Extra buttons that right now don’t do anything.
Ideally, when clicked, a query is run to find every person matching that department and attaches them as a reference to the array.
Fetch and use content from other documents
You’ll need to perform a few actions when a button is pushed:
- Perform a query to find every
persondocument that has the same department value as the one which was clicked - Map over every person and create an array item with a unique
_keyvalue, the correct_typevalue and a reference to the published person document_idas a_ref - Create an array of
insertpatches which will append each person to the end of the array - Set the initial empty array value on the field if it is missing
The code below performs all of that!
// ./schema/hosts/HostsInput.tsx
import {Grid, Stack, Button} from '@sanity/ui'
import {AddIcon} from '@sanity/icons'
import {randomKey} from '@sanity/util/content'
import {ArrayOfObjectsInputProps, Reference, insert, setIfMissing, useClient} from 'sanity'
import {useCallback} from 'react'
import {DEPARTMENTS} from '../person'
export function HostsInput(props: ArrayOfObjectsInputProps) {
const {onChange} = props
const client = useClient({apiVersion: `2023-04-01`})
// When a department button is clicked
const handleClick = useCallback(
async (event: React.MouseEvent<HTMLButtonElement>) => {
// Find the value of the button, the department name
const department = event.currentTarget.value
const query = `*[
_type == "person" &&
department == $department &&
!(_id in path("drafts.**"))
]._id`
const peopleIds: string[] = (await client.fetch(query, {department})) ?? []
const peopleReferences: Reference[] = peopleIds.map((personId) => ({
_key: randomKey(12),
_type: `host`,
_ref: personId
}))
// Individually "insert" items to append to the end of the array
const peoplePatches = peopleReferences.map((personReference) =>
insert([personReference], 'after', [-1])
)
// Patch the document
onChange([setIfMissing([]), ...peoplePatches])
// To reset the array instead you'd do this:
// onChange(set(peopleReferences))
},
[onChange, client]
)
return (
<Stack space={3}>
{props.renderDefault(props)}
<Grid columns={DEPARTMENTS.length} gap={1}>
{DEPARTMENTS.map((department) => (
<Button
key={department.value}
value={department.value}
icon={AddIcon}
text={department.title}
mode="ghost"
onClick={handleClick}
/>
))}
</Grid>
</Stack>
)
}With this setup, you should now be able to click one of the buttons and see it populated with matching people – if those documents exist!
For a truly polished experience, you might like to add loading or patching states or toast pop-ups for feedback.
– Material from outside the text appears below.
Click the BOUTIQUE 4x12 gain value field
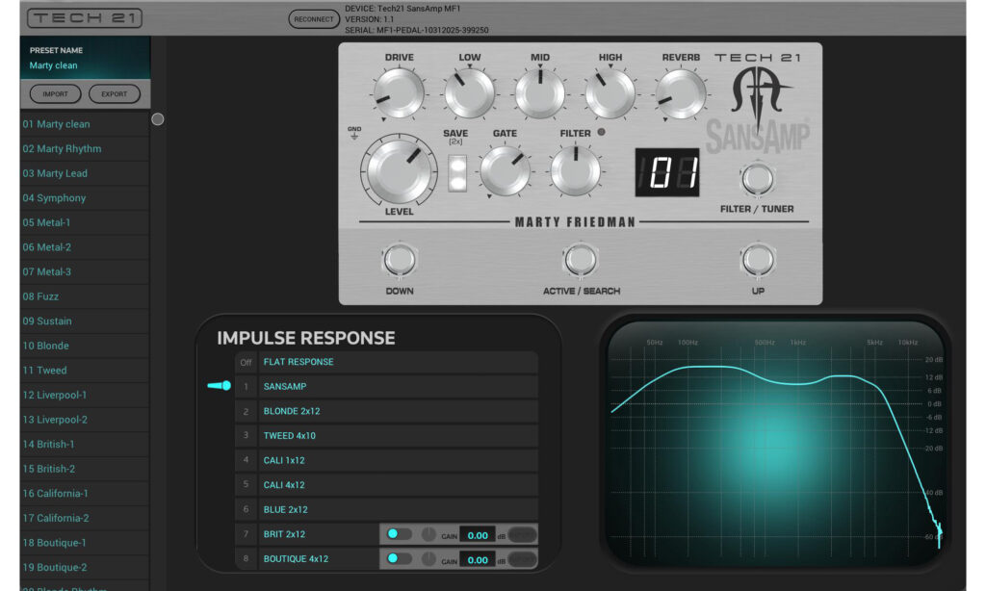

See the next steps section below.

Next steps
Take this input to the next level by adding
- The
useToasthook from Sanity UI to notify instances where no people are found, or once a successful patch has been completed. - The
useStatehook could disable the field and all buttons while the patch is happening to prevent multiple clicks and race conditions. - Using the document store and a listening query, you could show a count of the number of people resolved by the query on the button itself before the button is clicked!